Distributed Deep Reinforcement Learning Assisted Resource Allocation Algorithm for Space-Air-Ground Integrated Networks

To realize the Interconnection of Everything (IoE) in the 6G vision, the space-based, air-based, and ground-based networks have shown a trend of integration. Compared with the traditional communications system, Space-Air-Ground Integrated Networks (SAGINs) can provide a seamless global network connection, while making full use of different network characteristics for synergy and complementarity. However, the increasing global coverage of the Internet, the growing number and variety of smart terminals, and the emergence of various high-bandwidth services have led to an explosion in communication data transmission. Despite the continuous development of communication technologies such as airborne processing and forwarding and high-throughput satellites, the quality of service (QoS) and quality of experience (QoE) for different users still cannot be guaranteed due to the power limitations of satellites and the scarcity of spectrum resources.
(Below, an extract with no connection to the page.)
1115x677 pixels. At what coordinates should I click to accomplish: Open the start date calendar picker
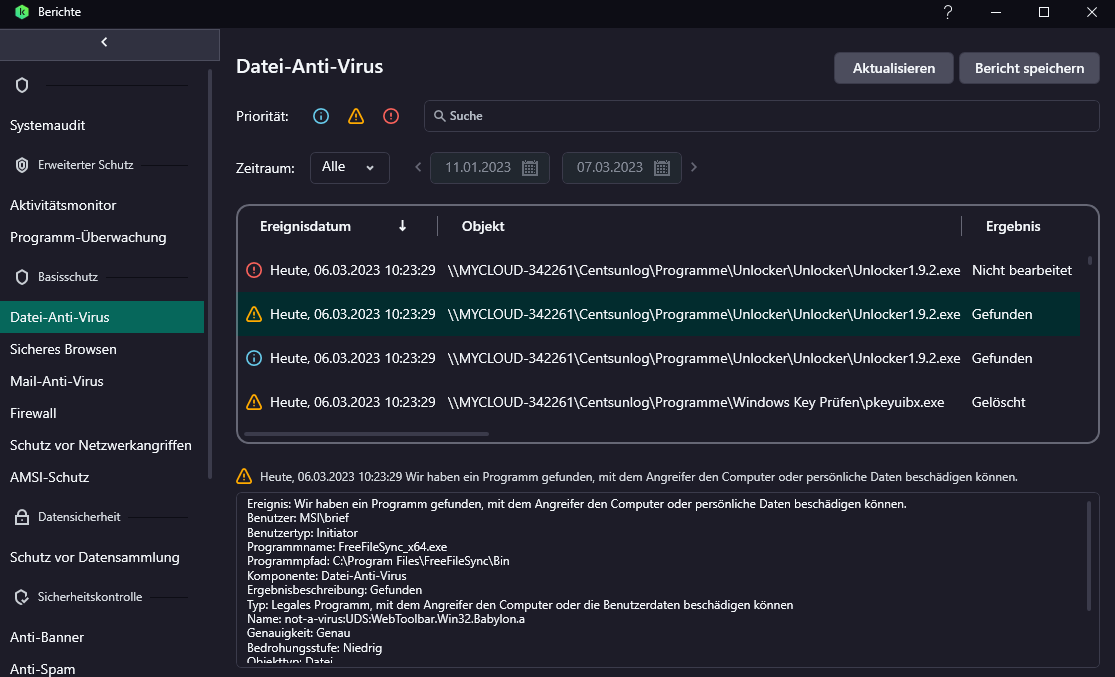click(530, 168)
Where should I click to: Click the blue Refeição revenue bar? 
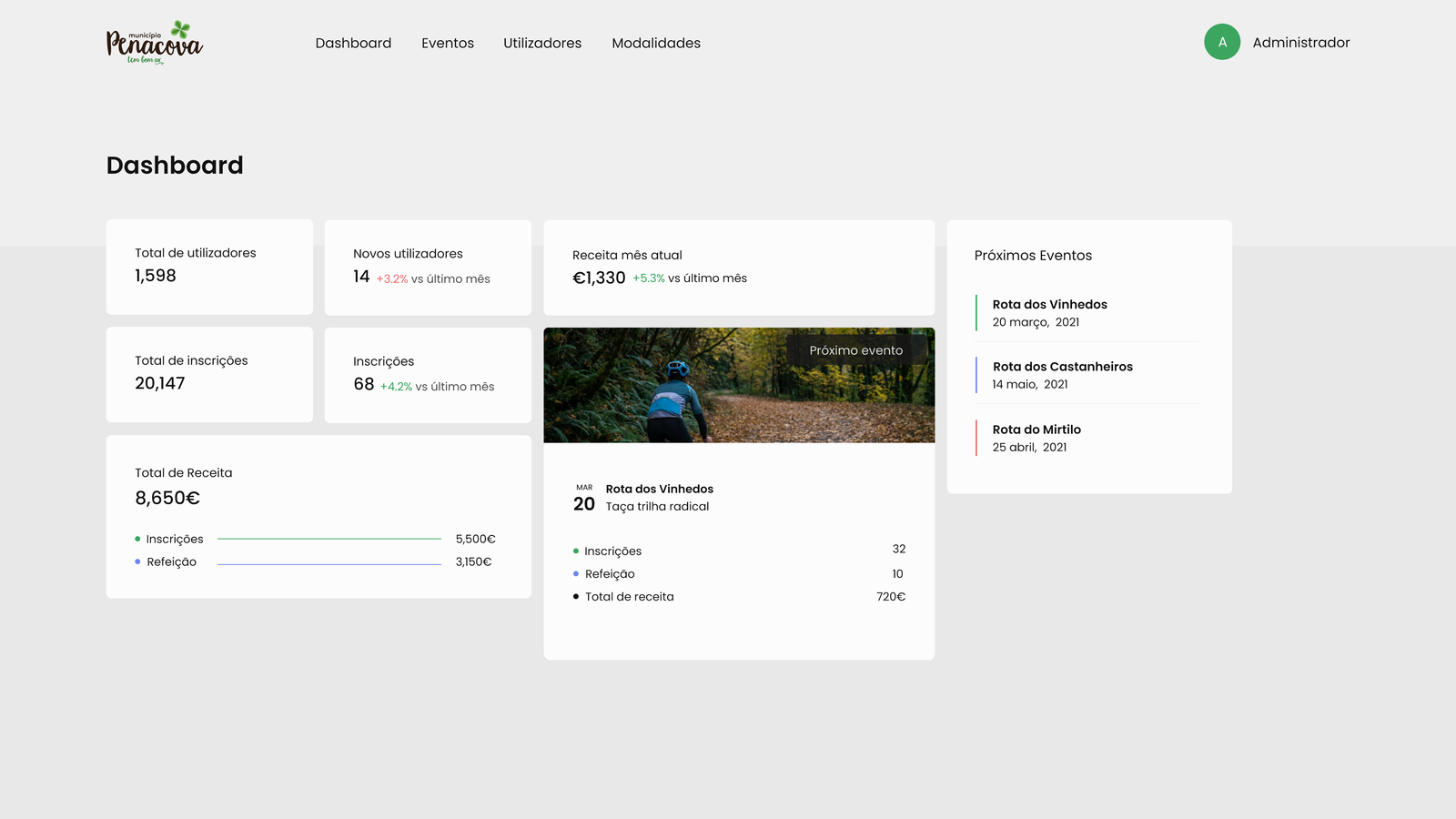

In this work, drawing on wireless edge caching, considering that the relay of SAGIN has edge caching capability, the hot task is cached in the network nodes in advance. More, this process is optimized using distributed Deep Reinforcement Learning (DRL), thereby reducing transmission delay and relieving the pressure of task offloading on space-based networks. Compared with advanced related works, the long-term node utilization, link utilization, long-term average revenue-to-cost ratio and acceptance ratio of the proposed algorithm are increased by about 4.22%, 31.36%;, 11.75% and 7.14%, respectively.